Business

An Idaho grant means training and bigger paychecks for workers at this Boise plant

Packets of Constant Comment, Bigelow Tea’s biggest seller, are shuttled through a packaging machine at the plant in Boise in 2012.
Packets of Constant Comment, Bigelow Tea’s biggest seller, are shuttled through a packaging machine at the plant in Boise in 2012. doswald@idahostatesman.com

Bigelow Tea in Boise has received a state grant worth nearly $59,000 to retrain 31 employees.

The employees’ average wage will increase to $18.51 after they complete training, according to the Idaho Department of Labor. The department declined to disclose the current average.

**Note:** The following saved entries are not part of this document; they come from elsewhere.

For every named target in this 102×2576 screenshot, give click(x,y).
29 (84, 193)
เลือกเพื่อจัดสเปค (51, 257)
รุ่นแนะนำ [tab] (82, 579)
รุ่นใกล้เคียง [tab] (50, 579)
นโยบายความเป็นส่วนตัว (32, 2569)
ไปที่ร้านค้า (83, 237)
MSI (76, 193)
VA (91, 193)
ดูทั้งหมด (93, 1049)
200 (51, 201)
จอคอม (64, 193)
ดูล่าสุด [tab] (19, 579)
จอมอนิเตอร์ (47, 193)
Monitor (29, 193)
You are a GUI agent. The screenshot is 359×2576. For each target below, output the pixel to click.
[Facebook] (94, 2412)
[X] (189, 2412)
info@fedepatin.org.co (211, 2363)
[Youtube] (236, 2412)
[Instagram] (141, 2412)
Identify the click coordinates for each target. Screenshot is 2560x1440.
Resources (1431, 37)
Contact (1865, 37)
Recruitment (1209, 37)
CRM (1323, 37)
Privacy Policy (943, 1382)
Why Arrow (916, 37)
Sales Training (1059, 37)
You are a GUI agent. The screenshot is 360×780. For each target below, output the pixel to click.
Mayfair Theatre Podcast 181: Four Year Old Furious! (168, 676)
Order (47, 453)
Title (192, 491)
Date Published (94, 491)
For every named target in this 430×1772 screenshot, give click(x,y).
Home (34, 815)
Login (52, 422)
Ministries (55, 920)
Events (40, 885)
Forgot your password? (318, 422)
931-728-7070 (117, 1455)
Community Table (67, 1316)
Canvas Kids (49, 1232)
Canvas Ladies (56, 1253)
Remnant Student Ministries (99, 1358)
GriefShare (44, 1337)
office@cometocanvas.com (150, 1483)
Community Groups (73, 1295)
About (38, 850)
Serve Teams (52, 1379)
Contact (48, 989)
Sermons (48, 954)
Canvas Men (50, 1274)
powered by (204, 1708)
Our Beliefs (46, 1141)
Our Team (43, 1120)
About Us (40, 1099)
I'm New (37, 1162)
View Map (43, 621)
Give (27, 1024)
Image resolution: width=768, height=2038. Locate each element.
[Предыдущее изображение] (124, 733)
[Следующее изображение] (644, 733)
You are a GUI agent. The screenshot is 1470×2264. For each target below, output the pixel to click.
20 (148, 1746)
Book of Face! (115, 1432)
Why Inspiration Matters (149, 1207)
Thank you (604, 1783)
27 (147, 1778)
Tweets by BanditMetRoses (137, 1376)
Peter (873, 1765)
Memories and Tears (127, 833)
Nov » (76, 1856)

Bigelow Tea packages tea into bags for commercial and retail customers, shipping them to stores and locations across North America and elsewhere. The Boise plant at 315 N. Benjamin Lane is one of the Fairfield, Connecticut, company’s three plants.

The state’s Workforce Development Training Fund grants are used to reimburse costs of training new workers or retraining current ones. To qualify, companies must pay at least $12 an hour, offer employer-assisted health insurance and produce products or services sold outside the region. The training must provide employees with skills to improve their wages and employment outlook.

Bigelow qualified in part because its employees’ jobs have been changing because of automation. The retrained positions will include five lead mechanics, 11 mechanics and 15 packer-operators.

The fund is financed by 3 percent of the unemployment insurance taxes paid by businesses each year. The department said it granted $6.2 million in retraining grants in 2014, $2.8 million in 2015 and $3.2 million in 2016.